Articles by Luojie D

Here's how to derive new experiment group(s) based on a complete control group experiment in MPAS.

  1. Even before the control group experiments, prepare a directory with a skeleton model. This could probably include:

    • The model
    • WRF physics
    • Grid file and static file.
    • Possibly scripts for conveniently submitting as a job
    • You may want to delete the namelists, but keep the streams and the streamlists.
  2. Copy the skeleton directory over. It’s probably a good idea to use cp -L (dereferencing the links) because with this you get the actual model binaries copied. So it should be faster if you’re running multiple experiments at the same time. (*not benchmarked)
  3. Copy over the namelist of the control group. Make appropriate edits.
  4. Link/Copy over the init of the control group.
  5. Link/Copy over the sfc_update of the control group
  6. Link/Copy over the LBCs of the control group.
Basically, what you would do with init_atmosphere mode 7, 8 and 9. You don't need to use WPS on the downloaded data again.
  1. Copy any other input streams (e.g. FDDA).

The simple idea of calculating hourly total precipitation data from MPAS is that, start by calculating the differences in the rainc and rainnc fields, summing them up, and interpolate onto a lon-lat grid. (Assuming the diag files are output hourly)

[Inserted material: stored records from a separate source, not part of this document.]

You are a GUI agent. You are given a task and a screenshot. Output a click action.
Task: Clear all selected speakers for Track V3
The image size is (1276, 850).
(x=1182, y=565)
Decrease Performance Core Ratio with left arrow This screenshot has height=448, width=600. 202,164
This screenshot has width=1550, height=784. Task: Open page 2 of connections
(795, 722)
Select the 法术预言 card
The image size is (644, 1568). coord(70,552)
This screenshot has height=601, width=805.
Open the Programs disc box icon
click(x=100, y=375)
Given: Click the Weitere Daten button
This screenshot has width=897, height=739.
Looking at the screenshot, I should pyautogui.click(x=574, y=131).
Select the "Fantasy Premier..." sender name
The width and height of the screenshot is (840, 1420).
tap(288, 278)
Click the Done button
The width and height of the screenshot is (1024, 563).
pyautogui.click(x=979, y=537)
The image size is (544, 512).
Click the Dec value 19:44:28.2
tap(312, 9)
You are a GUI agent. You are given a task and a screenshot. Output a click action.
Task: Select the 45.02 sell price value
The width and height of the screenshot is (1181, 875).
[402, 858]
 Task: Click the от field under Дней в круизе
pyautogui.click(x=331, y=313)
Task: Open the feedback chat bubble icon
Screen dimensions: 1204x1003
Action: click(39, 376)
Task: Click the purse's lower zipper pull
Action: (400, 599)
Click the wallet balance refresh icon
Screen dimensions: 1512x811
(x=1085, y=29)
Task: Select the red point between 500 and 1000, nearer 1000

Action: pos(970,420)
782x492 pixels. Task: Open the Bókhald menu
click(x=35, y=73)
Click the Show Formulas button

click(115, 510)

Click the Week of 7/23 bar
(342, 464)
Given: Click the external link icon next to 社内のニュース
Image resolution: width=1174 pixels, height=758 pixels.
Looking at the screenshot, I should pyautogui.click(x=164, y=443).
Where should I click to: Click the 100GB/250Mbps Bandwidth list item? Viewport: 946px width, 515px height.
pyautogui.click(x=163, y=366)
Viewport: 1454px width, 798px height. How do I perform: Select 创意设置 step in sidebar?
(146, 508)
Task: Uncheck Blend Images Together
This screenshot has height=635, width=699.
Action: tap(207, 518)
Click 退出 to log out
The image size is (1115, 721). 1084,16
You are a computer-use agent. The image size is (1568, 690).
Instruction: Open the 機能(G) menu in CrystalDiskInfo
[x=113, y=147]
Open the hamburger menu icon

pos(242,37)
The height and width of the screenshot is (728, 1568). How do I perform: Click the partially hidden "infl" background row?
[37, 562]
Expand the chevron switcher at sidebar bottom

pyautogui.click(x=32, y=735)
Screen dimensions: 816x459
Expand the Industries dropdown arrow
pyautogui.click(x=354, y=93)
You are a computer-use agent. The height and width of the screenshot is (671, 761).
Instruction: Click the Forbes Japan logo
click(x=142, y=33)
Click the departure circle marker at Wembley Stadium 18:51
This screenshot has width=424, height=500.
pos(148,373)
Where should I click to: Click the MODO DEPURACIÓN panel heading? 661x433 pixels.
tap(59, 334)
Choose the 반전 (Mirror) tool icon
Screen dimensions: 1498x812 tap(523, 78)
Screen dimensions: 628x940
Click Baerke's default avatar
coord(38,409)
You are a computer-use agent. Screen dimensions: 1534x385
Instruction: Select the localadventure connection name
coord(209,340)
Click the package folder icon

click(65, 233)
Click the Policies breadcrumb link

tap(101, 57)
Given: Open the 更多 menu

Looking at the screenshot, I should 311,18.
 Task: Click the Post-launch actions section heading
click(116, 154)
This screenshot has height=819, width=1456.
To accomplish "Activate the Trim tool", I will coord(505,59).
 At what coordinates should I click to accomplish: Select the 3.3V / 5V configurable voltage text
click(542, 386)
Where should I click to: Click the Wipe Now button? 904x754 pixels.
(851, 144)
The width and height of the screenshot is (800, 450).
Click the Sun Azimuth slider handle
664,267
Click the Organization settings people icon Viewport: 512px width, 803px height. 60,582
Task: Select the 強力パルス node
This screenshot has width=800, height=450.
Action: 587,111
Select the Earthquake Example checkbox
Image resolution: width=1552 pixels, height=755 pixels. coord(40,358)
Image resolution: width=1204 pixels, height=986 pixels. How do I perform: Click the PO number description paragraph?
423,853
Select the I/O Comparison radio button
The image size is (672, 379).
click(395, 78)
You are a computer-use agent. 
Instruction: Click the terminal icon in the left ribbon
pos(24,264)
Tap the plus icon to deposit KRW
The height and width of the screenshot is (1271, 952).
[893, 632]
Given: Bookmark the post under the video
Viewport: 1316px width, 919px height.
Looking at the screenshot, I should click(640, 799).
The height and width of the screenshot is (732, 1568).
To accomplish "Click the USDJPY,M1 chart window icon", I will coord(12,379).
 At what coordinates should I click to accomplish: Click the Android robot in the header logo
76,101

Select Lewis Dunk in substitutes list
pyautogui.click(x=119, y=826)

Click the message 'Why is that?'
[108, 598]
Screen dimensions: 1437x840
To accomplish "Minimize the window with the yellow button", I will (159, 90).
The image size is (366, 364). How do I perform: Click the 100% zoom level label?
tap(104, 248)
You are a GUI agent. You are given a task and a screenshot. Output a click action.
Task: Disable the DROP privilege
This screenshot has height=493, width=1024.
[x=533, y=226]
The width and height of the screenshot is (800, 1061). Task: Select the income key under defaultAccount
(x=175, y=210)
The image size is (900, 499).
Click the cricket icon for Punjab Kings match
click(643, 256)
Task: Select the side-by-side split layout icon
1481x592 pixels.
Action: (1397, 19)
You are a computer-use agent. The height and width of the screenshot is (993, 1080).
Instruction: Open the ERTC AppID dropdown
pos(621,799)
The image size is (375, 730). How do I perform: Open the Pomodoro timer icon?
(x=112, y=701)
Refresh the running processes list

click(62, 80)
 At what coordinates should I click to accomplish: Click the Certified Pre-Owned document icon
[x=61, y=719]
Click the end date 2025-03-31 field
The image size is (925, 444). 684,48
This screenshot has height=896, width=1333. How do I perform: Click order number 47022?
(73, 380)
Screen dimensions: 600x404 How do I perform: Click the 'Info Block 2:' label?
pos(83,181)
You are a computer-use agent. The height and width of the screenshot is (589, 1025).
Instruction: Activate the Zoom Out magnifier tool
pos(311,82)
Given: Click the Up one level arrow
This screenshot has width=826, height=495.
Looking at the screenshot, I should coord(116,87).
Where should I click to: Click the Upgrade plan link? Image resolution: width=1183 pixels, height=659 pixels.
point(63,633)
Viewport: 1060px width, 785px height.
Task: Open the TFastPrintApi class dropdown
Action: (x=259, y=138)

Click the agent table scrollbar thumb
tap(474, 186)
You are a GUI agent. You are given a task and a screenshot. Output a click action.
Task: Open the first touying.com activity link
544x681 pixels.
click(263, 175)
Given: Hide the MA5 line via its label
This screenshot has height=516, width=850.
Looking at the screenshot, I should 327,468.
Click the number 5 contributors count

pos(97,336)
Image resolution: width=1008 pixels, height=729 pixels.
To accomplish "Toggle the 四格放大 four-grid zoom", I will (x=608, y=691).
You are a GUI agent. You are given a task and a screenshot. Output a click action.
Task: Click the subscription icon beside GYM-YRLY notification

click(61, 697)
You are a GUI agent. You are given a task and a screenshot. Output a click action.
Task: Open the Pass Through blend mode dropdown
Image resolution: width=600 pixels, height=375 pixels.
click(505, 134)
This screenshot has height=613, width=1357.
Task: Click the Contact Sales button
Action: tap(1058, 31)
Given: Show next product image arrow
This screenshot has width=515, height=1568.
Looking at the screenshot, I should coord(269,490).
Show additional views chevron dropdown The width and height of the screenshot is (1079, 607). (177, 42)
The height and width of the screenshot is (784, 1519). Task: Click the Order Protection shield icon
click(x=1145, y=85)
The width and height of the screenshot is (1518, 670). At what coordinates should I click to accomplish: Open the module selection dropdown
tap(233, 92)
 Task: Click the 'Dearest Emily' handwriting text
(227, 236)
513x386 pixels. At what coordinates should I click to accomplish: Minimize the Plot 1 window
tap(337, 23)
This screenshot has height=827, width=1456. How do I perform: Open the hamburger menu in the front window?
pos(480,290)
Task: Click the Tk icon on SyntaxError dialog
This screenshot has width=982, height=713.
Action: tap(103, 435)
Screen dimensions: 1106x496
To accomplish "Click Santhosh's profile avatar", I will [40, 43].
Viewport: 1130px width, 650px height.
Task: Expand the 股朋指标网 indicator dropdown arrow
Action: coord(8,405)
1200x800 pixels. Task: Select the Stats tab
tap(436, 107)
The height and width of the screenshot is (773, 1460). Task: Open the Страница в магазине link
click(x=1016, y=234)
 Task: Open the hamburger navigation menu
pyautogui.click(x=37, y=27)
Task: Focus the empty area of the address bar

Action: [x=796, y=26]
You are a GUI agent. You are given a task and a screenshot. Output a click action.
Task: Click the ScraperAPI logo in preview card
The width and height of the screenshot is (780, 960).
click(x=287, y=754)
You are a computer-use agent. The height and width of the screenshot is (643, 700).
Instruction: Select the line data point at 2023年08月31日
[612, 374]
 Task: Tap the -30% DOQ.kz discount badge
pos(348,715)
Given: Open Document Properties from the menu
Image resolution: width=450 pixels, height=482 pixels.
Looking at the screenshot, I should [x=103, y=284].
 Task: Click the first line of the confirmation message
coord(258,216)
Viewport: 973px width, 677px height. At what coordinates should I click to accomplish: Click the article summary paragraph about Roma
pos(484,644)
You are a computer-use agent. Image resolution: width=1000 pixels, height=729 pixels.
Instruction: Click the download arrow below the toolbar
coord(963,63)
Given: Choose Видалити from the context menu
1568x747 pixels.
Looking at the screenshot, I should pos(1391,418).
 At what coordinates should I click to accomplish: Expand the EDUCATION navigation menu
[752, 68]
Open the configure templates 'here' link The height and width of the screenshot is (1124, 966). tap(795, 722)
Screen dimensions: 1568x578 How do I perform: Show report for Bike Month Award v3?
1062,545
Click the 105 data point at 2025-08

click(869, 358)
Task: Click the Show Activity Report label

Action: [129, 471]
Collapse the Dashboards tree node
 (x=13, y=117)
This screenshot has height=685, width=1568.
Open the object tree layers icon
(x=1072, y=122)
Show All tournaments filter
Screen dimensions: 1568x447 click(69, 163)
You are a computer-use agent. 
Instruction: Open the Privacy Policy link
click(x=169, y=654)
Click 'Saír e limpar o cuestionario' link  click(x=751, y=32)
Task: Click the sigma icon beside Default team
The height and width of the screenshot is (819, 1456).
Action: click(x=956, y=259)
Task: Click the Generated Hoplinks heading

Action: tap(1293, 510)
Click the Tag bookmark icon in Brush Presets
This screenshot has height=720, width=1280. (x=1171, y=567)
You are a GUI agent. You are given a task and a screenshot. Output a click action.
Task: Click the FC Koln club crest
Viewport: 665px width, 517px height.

3C's: Calculate diffs, Concatenate and Convert

1. First, we do the diffs using cdo.

Added parallel running support using python's subprocess.

In <project>/public/precip/call_precip.py:

#!/usr/bin/env python3

import sys
from datetime import datetime, timedelta
import subprocess
from concurrent.futures import ProcessPoolExecutor, as_completed
import os

def run_cdo_task(t1, t2):
    file1 = f"diag.{t1.strftime('%Y-%m-%d_%H')}.00.00.nc"
    file2 = f"diag.{t2.strftime('%Y-%m-%d_%H')}.00.00.nc"
    outfile = f"diff_{t2.strftime('%Y-%m-%d_%H')}.nc"

    print(f"[{os.getpid()}] Processing {file1} -> {file2} => {outfile}")
    cmd = [
        "cdo", "-b", "F32", "-selname,rainc,rainnc",
        "-sub", file2, file1, outfile
    ]

    try:
        subprocess.run(cmd, check=True)
        return f"✓ {outfile} done"
    except subprocess.CalledProcessError as e:
        return f"✗ Failed: {file1} / {file2} ({e})"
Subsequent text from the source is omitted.